Focus tuning

I’ve long been an advocate of focus fine tune aids for camera/lens systems, in particular, the docks offered by Sigma and Tamron for their lenses. The system allows for focus fine tuning at multiple distances, and in the case of zoom lenses, at multiple focal lengths. This is better than what Nikon offers in its cameras, and which is the only solution for Nikon lenses. My problem is having a reliable focus target for testing. Several systems are on the market, but they are in my opinion, overpriced. You need a reasonably sized focus target with good contrast, and front to back scale so that you can determine front focus, back focus, or correct focus.

I felt that I had the right tools to make my own target, and made it in about 5 minutes, not including the cleanup of the workshop before starting.

I created my black and white target using a Silhouette vinyl cutter, and its associated software. This is something my wife uses on a daily basis, so it was handy to be able to avail of it. I designed a very simple target with good contrast to be able to best use my camera’s focusing system. The frame was a piece of white painted pine that I had lying around, and I added a couple of hinges that I also found in the workshop, some rubber feet which were door bumpers left over from the kitchen reno. I added a piece of dowel sticking out the side of the wood, at the height of the centre point of my target. I added a push pin at the bottom of the wood, and with the dowel, I can rest some kind of ruler so that I can easily determine whether a lens is front or back focusing. I’m not sure what kind of scale I need on my ruler at the moment, so I’m starting out with an actual ruler. That should help me figure out what scale is appropriate.

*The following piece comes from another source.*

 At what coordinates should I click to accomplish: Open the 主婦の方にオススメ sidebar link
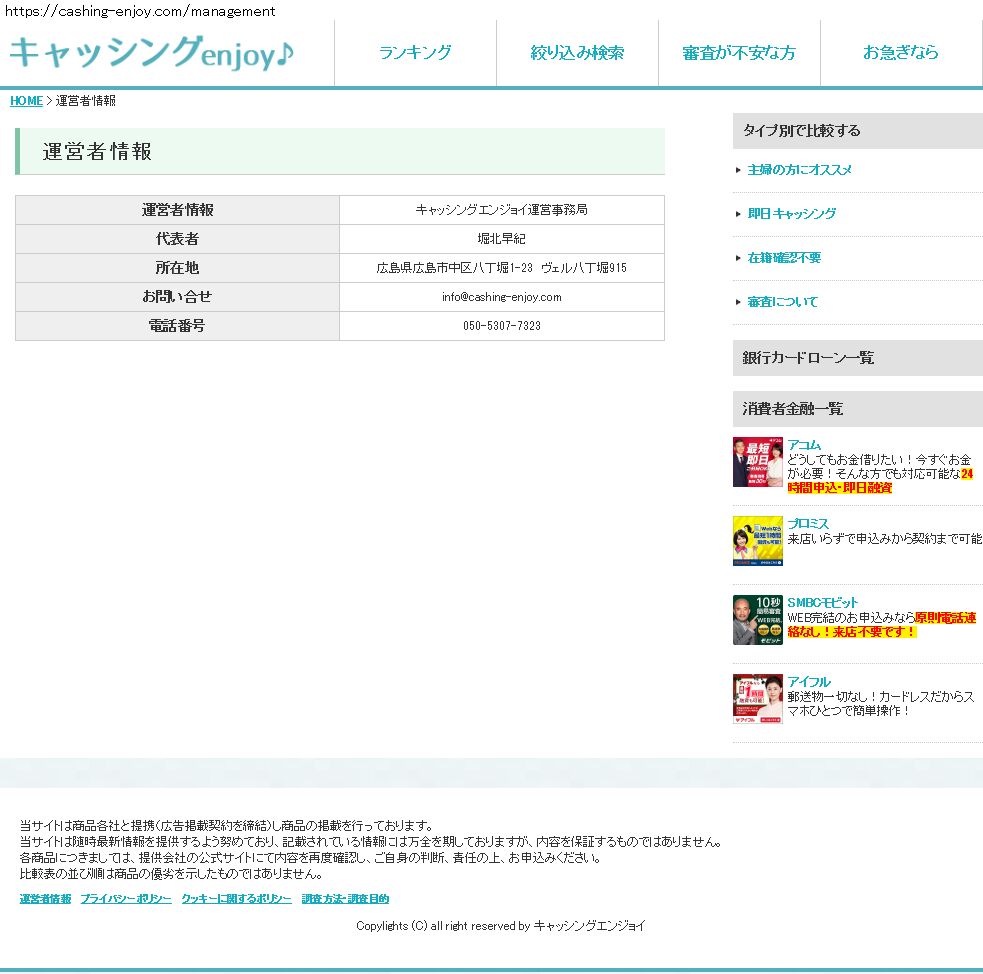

As long as I line up a measurement with the plane of the front of the wood, I should be good to figure out front and back focus pretty well. I’ve tried it with my 50mm f/1.4 and 35mm f/1.4 so far. It seems to work well. One thing I do notice is how its hard to determine precise front/back focus from a distance. As soon as my camera is 15 ft or so, the level of detail drops to a point where I can’t determine the exact point of focus. The contrast of the black target can help here, since it maximizes the likelyhood of fringing, which appears when things aren’t quite lined up.

This looks good. Focus on the 16″ mark, which is lined up with the front plane of the target.

The auto-fine tune of my D850 should speed up the process of fine tuning my lenses. I’ll hopefully give it a go this week.